__WHAT YOU NEED TO DO__
Count every line in the entries that follow where the word "screenshot" appears, then state only the total.

------ MATERIAL SHOWN ------

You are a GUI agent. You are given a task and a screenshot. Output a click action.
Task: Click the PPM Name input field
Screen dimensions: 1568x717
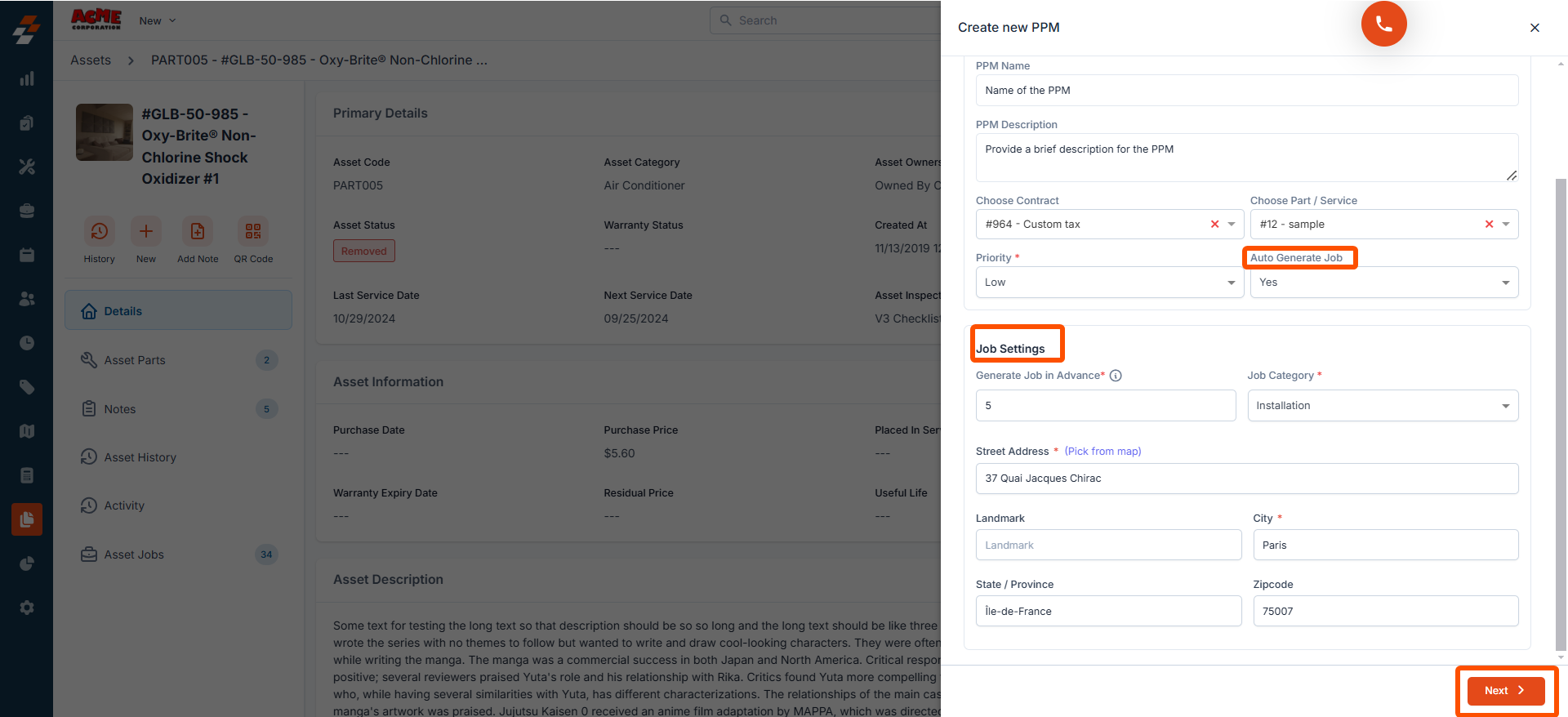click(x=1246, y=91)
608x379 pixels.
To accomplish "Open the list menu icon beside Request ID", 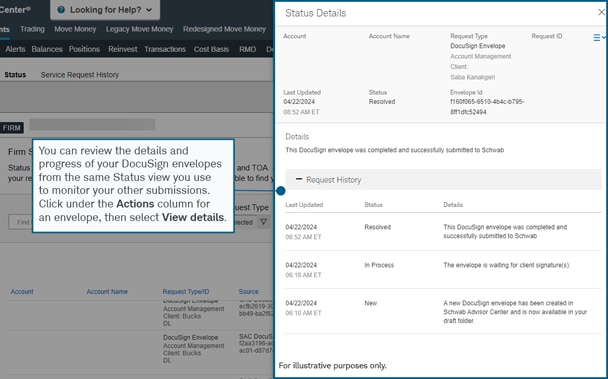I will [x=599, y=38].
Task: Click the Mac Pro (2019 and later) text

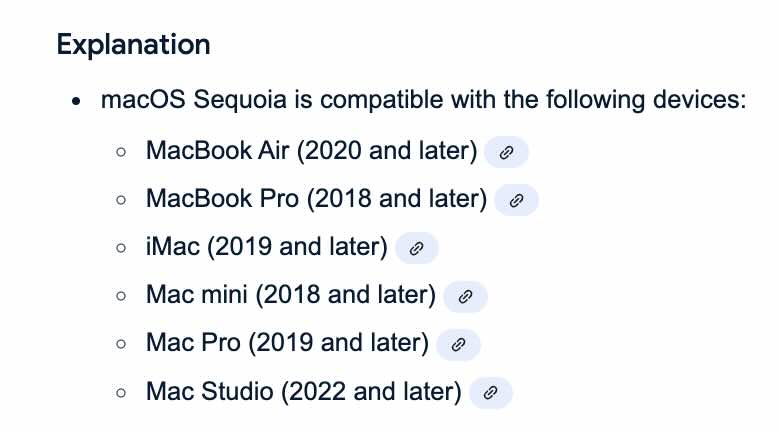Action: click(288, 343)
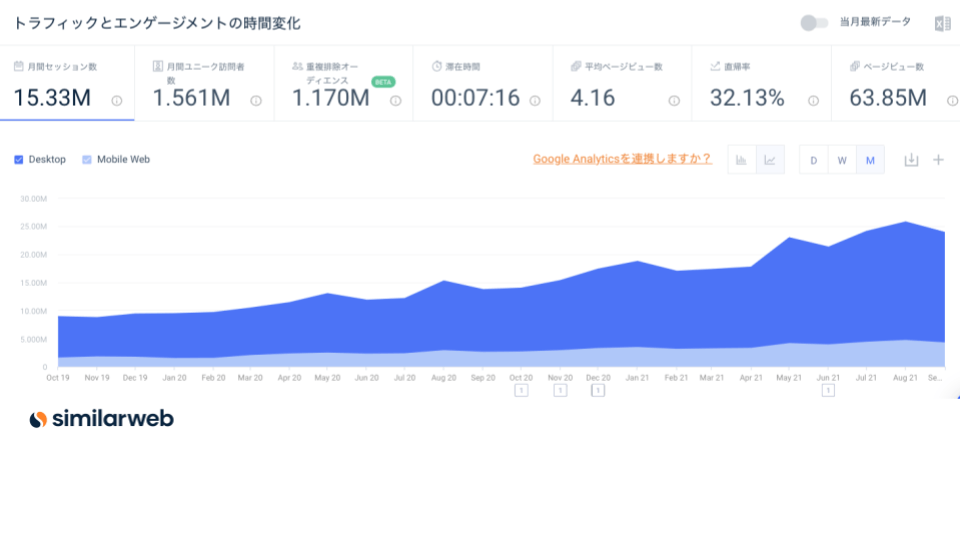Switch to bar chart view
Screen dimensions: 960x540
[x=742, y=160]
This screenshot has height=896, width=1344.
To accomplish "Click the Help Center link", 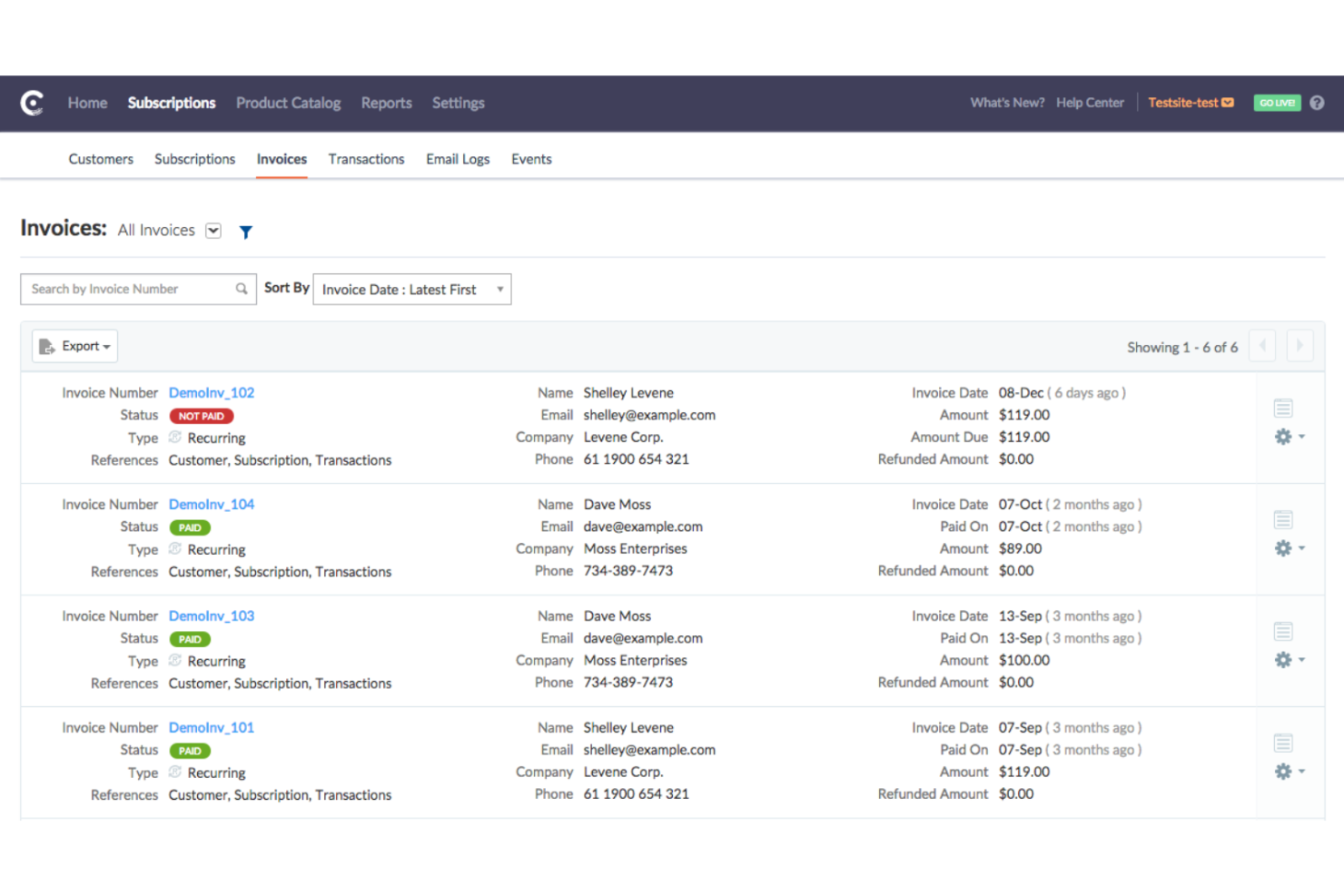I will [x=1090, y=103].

------

__SOLUTION FOR THIS EXERCISE__
2